Appeals Court Orders 2 Banks To Turn Over Trump Financial Documents To Congress
A three-member panel of judges on the 2nd U.S. Circuit Court of Appeals has handed President Donald Trump another setback in his effort to conceal his financial records from public scrutiny. It has directed Deutsche Bank AG and Capital One Financial Corp. to hand over Trump’s financial records over to Congress. The Appellate Court has instructed the multinational banks to comply with the Congressional subpoenas issued to them by two House Committees concerning disclosure of Trump’s bank records.
Trump had sued the two big banks earlier to prevent them from disclosing his financial records. Trump’s lawyers will certainly appeal this decision to the U.S. Supreme Court in a last-ditch bid to prevent their client’s record from going public.
The subpoenas were issued months before the House Democrats began an inquiry in September into whether there were grounds to impeach Trump over his request to Ukraine to investigate the Bidens.
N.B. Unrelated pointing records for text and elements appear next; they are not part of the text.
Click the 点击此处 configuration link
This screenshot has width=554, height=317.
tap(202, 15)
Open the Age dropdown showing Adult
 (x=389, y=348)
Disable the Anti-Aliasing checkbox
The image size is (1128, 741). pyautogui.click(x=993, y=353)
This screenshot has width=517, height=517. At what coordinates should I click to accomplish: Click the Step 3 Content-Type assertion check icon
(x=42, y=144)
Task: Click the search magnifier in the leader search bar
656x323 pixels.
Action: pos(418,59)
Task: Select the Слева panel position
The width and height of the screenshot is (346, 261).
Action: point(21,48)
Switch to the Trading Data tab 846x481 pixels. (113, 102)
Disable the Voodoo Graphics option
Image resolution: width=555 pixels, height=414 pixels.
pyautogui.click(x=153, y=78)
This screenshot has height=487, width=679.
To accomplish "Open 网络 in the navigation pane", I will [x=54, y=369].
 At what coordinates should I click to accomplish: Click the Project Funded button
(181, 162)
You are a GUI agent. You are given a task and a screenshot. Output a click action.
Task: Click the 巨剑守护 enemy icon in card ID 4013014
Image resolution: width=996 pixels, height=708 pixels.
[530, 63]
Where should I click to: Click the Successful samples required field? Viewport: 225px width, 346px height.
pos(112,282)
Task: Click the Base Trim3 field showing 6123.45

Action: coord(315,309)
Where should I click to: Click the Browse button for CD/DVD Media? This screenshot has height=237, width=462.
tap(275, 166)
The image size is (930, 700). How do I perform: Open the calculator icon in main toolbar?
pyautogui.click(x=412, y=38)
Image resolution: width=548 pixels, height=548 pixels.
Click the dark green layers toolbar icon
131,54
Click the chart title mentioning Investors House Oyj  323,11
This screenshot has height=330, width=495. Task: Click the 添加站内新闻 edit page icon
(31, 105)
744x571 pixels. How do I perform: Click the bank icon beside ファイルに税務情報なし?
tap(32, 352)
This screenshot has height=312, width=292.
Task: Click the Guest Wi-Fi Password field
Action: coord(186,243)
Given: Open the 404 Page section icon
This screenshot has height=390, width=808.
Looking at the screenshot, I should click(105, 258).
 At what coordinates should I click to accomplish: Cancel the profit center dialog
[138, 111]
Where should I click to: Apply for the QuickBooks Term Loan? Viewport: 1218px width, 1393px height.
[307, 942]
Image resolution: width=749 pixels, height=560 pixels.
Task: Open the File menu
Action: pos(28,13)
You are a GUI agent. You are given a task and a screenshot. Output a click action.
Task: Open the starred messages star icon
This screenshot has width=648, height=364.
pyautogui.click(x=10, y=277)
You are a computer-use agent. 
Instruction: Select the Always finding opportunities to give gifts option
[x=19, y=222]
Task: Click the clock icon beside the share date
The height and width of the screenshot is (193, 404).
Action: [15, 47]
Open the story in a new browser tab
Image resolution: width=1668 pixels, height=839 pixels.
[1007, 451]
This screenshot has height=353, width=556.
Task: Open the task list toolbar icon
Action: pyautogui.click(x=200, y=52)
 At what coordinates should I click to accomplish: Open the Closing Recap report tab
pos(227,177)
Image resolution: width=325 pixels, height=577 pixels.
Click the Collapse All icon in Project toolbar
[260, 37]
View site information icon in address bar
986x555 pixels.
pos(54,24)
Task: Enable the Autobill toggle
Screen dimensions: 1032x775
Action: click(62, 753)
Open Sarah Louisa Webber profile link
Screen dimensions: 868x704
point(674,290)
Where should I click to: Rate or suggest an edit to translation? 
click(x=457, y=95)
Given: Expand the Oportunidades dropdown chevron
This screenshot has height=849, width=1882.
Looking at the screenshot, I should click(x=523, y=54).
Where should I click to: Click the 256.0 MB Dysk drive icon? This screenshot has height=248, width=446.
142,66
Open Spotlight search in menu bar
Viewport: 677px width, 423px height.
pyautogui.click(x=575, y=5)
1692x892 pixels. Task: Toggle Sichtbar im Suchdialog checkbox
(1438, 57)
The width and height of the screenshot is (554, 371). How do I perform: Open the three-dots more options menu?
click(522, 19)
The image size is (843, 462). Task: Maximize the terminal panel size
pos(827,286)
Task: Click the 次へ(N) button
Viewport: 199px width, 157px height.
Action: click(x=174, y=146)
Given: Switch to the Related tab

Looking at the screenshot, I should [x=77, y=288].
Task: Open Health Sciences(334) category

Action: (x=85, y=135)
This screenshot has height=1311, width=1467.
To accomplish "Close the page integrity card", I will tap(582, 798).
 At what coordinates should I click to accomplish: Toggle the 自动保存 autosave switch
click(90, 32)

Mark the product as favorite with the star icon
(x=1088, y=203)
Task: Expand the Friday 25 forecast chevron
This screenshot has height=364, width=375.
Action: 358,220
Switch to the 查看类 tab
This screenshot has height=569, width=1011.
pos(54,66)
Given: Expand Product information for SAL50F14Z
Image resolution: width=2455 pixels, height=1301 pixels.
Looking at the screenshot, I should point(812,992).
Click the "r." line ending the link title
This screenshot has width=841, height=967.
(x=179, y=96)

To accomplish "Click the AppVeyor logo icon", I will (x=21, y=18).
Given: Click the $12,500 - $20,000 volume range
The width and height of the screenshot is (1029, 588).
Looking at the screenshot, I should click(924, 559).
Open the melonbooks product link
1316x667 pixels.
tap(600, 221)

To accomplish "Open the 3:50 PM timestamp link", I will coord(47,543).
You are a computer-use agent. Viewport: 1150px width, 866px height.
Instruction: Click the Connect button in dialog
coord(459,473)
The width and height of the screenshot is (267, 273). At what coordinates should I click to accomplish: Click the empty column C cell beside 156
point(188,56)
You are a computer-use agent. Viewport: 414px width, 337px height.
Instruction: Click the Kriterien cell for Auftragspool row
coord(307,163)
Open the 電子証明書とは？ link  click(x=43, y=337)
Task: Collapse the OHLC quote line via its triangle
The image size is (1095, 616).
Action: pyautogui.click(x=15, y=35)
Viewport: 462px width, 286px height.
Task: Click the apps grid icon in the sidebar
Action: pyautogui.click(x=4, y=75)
In subpoenas issued in April, the House Financial Services Committee and the Intelligence Committee asked Deutsche Bank for records of Trump, three of his children and the Trump Organization. Lawmakers have said the requests are part of a wider investigation into money laundering and foreign influence over U.S. politics. The Financial Services Committee subpoenaed Capital One in April, seeking records related to the Trump Organization’s hotel business.
The three-member panel of the U.S. 2nd Circuit Court of Appeals gave a 2-1 majority ruling to enforce the two House Committees subpoenas on the banks. The appellate court judges said that the congressional investigations “substantially overbalance the privacy interests invaded by disclosure of financial documents.”
A 2017 disclosure form showed Trump owed over $130 million to Deutsche Bank. Congressional investigators had already identified failures in Deutsche Bank’s money-laundering controls in its dealings with Russian oligarchs.
The two banks in question refused to comment on the matter.
Trump did not release his tax returns as a presidential candidate in 2016 and afterward as president. In other legal cases, Trump sought to thwart the attempts of the House Democrats from obtaining his tax and financial records.
The U.S. Supreme Court will hear arguments on December 13 whether it will overturn the ruling of the lower courts that ordered Trump to hand over his individual as well as the corporate tax returns of his accounting firm Mazars, LLP from 2011 to 2018 to local prosecutors in New York, who were conducting a criminal investigation.